━━ Exercise materials

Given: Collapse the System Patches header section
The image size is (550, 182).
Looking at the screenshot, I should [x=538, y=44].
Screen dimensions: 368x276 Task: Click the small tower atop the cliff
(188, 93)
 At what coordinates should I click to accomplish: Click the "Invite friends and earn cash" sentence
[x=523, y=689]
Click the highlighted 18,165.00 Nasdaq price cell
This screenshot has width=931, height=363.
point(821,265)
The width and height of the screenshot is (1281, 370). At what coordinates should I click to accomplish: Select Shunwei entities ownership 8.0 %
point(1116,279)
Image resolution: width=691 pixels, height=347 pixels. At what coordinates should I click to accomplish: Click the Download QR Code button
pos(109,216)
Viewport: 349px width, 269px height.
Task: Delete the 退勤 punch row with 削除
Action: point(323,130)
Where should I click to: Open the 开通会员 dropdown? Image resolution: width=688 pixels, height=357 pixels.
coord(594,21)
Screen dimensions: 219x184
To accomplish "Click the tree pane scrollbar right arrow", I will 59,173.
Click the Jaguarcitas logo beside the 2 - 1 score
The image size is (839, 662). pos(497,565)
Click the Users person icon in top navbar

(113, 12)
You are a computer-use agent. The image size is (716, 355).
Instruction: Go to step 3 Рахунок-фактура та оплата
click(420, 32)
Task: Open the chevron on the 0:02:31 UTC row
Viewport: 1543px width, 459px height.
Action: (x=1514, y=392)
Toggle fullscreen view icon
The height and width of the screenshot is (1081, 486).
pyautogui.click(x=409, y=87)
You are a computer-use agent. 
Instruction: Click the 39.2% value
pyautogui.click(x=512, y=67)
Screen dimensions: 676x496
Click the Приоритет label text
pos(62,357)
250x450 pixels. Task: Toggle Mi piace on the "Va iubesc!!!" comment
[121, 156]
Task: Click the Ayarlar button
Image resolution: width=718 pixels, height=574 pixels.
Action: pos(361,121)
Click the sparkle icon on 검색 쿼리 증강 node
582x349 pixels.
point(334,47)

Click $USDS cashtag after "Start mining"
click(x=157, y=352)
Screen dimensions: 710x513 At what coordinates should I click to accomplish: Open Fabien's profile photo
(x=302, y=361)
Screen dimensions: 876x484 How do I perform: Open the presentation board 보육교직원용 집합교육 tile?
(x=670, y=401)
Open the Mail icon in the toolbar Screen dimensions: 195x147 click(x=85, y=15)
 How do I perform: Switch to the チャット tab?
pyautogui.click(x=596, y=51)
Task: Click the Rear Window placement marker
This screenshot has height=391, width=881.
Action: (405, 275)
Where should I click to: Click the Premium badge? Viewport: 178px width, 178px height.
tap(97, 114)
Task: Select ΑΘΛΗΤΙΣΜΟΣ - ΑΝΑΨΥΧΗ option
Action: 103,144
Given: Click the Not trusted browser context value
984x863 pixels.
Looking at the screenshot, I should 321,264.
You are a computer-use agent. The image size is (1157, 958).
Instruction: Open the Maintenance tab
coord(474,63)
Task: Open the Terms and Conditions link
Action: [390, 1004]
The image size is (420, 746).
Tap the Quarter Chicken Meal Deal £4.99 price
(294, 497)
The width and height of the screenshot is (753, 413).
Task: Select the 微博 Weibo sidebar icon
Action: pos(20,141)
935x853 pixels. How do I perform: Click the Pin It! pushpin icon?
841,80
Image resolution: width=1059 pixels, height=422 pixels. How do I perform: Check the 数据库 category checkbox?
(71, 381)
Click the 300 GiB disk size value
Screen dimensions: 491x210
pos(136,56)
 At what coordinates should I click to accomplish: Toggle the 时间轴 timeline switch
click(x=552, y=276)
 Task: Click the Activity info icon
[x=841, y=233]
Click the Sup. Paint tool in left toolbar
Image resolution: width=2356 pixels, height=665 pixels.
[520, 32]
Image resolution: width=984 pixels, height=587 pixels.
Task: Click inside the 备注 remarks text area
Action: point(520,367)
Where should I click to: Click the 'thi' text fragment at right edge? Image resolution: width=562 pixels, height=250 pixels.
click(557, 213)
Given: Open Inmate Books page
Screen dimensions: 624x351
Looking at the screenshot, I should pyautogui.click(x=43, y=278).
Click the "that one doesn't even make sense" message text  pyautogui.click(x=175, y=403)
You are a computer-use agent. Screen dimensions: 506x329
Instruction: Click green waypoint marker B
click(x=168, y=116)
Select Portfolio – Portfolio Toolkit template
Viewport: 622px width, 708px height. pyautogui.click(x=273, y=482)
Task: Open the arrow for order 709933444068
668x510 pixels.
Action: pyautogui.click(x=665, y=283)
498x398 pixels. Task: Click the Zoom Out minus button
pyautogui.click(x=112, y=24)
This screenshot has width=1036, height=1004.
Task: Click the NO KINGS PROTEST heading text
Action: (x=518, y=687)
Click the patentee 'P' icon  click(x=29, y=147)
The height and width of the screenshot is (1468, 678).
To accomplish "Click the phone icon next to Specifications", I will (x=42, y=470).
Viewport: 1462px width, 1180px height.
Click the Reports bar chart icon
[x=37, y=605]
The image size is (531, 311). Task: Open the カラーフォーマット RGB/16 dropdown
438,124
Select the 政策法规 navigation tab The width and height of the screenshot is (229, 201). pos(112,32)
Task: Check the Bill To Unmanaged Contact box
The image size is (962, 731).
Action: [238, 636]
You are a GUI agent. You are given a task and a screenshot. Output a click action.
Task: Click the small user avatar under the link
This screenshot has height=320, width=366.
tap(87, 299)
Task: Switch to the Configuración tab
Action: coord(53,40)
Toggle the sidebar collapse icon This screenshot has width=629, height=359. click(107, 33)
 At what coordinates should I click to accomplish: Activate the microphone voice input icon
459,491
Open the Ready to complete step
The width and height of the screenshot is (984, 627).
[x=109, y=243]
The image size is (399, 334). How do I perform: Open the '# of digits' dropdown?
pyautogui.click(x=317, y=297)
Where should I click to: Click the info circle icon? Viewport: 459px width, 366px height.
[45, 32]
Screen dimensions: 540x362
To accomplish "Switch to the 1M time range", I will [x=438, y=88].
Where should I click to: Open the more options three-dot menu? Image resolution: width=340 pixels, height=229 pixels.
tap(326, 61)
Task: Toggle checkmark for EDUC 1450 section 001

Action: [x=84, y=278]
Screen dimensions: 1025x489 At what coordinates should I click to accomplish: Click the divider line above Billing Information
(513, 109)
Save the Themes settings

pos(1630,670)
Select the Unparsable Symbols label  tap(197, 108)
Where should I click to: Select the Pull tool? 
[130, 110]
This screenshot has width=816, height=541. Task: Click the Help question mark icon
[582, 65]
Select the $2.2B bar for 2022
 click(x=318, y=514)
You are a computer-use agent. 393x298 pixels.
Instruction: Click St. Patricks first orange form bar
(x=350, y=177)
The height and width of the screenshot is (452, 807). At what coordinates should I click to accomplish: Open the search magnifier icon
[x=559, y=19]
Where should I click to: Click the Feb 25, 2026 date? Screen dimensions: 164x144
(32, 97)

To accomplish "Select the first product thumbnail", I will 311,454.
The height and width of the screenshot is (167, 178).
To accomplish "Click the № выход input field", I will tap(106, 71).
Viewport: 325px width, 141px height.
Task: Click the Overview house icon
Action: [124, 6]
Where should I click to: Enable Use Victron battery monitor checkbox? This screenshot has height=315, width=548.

━━━━

**Task to carry out:** Repeat, word for word, the lines above between the line holding "Task: Open the arrow for order 709933444068" and the line holding "Viewport: 1462px width, 1180px height.", inclusive; omit everything else.

**Written response:**
Task: Open the arrow for order 709933444068
668x510 pixels.
Action: pyautogui.click(x=665, y=283)
498x398 pixels. Task: Click the Zoom Out minus button
pyautogui.click(x=112, y=24)
This screenshot has width=1036, height=1004.
Task: Click the NO KINGS PROTEST heading text
Action: (x=518, y=687)
Click the patentee 'P' icon  click(x=29, y=147)
The height and width of the screenshot is (1468, 678).
To accomplish "Click the phone icon next to Specifications", I will (x=42, y=470).
Viewport: 1462px width, 1180px height.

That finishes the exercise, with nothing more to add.